- Genres: Orchestral, Latin, Jazz
- Occupation(s): Composer, Arranger, Instrumentalist
- Instrument: Guitar
- Years active: 2005-present

= Juan Andres Otalora =

Juan Andres Otalora is a Colombian film and TV composer, arranger and guitarist. He won a Latin Grammy Award in 2014 for producing and arranging the album Fonseca Sinfónico.

Born in Bogota, he majored in jazz guitar from Pontifical Xavierian University, while still enrolled he began touring with artists such as Maia, Compañia Ilimitada and eventually Fonseca for 8 years.
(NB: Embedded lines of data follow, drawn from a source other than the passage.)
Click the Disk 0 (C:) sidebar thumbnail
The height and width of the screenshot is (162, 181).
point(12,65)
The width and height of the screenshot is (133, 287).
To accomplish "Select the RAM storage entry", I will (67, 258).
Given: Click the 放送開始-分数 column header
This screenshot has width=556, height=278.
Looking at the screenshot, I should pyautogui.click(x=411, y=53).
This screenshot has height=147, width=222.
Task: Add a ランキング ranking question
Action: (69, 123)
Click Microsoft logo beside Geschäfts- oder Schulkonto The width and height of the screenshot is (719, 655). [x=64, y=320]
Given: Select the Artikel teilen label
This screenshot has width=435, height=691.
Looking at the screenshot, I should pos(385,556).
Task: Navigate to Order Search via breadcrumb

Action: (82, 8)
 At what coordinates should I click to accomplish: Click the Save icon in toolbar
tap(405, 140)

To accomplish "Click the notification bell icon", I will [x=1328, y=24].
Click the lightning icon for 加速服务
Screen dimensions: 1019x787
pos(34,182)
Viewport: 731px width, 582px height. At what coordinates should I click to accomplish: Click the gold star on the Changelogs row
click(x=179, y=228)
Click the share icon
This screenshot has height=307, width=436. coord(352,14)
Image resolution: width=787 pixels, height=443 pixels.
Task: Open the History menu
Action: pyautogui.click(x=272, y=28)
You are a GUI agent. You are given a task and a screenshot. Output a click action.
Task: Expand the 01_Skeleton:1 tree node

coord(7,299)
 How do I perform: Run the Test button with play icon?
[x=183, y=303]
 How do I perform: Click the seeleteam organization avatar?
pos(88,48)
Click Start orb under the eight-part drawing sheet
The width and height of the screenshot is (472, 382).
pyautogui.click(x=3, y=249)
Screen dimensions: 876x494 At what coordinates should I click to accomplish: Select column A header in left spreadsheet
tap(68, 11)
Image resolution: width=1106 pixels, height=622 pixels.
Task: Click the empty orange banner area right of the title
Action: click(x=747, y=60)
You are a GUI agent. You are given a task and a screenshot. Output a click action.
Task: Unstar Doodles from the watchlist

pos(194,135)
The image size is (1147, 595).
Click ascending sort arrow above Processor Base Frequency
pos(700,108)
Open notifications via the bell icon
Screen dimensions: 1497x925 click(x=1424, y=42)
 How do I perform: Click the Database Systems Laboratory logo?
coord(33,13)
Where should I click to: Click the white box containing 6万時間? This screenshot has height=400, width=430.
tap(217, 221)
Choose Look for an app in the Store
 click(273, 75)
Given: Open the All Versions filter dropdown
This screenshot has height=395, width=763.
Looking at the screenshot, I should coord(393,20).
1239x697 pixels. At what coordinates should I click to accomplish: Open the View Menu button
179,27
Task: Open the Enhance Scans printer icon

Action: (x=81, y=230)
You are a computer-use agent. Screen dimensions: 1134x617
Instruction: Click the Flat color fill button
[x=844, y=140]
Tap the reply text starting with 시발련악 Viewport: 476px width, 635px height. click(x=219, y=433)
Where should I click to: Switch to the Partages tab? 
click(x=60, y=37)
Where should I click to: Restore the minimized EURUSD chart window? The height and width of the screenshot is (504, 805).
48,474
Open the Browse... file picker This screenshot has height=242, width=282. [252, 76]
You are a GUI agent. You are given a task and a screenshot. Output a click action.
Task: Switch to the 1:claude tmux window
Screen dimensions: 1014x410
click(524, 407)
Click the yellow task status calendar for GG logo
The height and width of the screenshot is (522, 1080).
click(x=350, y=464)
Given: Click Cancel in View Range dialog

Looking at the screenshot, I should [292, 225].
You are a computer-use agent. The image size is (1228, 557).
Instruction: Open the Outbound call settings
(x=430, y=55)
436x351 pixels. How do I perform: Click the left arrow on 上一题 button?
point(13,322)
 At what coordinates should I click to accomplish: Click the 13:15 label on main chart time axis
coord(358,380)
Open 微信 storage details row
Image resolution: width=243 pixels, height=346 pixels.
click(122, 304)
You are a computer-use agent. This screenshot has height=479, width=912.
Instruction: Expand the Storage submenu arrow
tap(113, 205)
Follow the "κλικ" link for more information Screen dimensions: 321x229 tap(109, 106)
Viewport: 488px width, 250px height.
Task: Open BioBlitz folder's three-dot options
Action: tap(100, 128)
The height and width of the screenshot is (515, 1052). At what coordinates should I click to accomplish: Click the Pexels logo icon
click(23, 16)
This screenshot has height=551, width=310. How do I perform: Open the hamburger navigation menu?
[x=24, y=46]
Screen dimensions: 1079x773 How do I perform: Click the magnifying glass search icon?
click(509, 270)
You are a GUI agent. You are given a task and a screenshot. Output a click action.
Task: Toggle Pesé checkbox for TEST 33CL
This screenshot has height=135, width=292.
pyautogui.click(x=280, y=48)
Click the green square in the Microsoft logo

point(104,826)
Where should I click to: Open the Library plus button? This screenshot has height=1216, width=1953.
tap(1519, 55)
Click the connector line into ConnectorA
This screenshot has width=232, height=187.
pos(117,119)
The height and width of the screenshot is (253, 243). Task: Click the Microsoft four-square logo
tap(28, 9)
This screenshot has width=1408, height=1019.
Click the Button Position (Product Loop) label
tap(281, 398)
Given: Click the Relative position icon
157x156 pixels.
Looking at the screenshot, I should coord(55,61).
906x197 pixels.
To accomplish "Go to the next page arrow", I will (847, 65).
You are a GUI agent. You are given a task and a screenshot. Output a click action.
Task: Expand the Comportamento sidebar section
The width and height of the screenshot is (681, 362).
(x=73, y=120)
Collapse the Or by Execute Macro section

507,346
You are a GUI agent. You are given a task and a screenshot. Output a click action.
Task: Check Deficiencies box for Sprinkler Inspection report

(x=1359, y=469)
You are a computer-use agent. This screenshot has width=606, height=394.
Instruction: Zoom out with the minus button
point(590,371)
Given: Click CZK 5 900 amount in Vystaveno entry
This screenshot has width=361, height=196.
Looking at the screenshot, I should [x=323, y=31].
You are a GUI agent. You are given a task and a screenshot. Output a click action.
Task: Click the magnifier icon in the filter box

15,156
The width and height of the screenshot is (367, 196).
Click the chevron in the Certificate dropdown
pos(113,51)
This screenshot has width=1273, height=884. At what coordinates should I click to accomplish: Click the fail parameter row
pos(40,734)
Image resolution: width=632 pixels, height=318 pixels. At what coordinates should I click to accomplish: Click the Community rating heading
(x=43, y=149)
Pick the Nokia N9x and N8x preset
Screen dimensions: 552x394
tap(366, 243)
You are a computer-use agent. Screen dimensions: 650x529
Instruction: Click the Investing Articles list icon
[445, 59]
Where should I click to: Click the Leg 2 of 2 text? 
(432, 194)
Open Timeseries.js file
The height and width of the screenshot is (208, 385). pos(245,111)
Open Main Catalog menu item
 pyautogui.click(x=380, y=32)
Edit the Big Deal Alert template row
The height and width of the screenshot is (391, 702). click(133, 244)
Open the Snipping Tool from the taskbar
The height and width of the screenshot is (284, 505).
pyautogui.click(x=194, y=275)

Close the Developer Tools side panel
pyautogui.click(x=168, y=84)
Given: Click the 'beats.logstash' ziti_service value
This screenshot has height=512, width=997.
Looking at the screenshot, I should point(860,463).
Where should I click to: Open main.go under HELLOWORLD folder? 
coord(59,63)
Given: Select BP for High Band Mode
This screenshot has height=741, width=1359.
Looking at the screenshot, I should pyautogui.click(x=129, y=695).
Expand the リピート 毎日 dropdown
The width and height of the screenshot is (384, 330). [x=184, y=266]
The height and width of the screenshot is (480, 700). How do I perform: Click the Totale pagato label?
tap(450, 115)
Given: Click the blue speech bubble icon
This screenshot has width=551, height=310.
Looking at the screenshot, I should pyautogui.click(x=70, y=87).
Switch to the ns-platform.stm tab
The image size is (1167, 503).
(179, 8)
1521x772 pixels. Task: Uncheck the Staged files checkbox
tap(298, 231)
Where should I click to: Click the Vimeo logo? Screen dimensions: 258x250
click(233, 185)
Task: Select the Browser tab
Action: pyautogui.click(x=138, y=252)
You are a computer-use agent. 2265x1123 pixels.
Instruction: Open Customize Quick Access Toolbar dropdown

In 2014, Otalora arranged and produced Sinfonico with Fonseca and the National Symphony Orchestra of Colombia (OSNC) which won a Latin Grammy Award for "Best Contemporary Pop Vocal Album" and was nominated for "Album of the Year".

He attended the ASCAP 2015 Film Composer Workshop and since then has scored several shorts and features including "Lila's Book" as part of his ongoing collaboration with the OSNC, this garnered him a nomination for best score at the 2018 Macondo Awards. Otalora has also worked alongside composers Jake Monaco on Netflix’s Dinotrux and Leo Birenberg on Kung Fu Panda: The Paws of Destiny. In 2018 he arranged and co-produced the album Manigua by artist Yuri Buenaventura.

In 2019 he collaborated once more with Fonseca as producer on his single Ven from the album Agustin, the single obtained 2 nominations at the 2019 Latin Grammy Award including "Song of the Year", the album obtained another two including "Album of the Year" and "Best Contemporary Pop Vocal Album", winning the latter.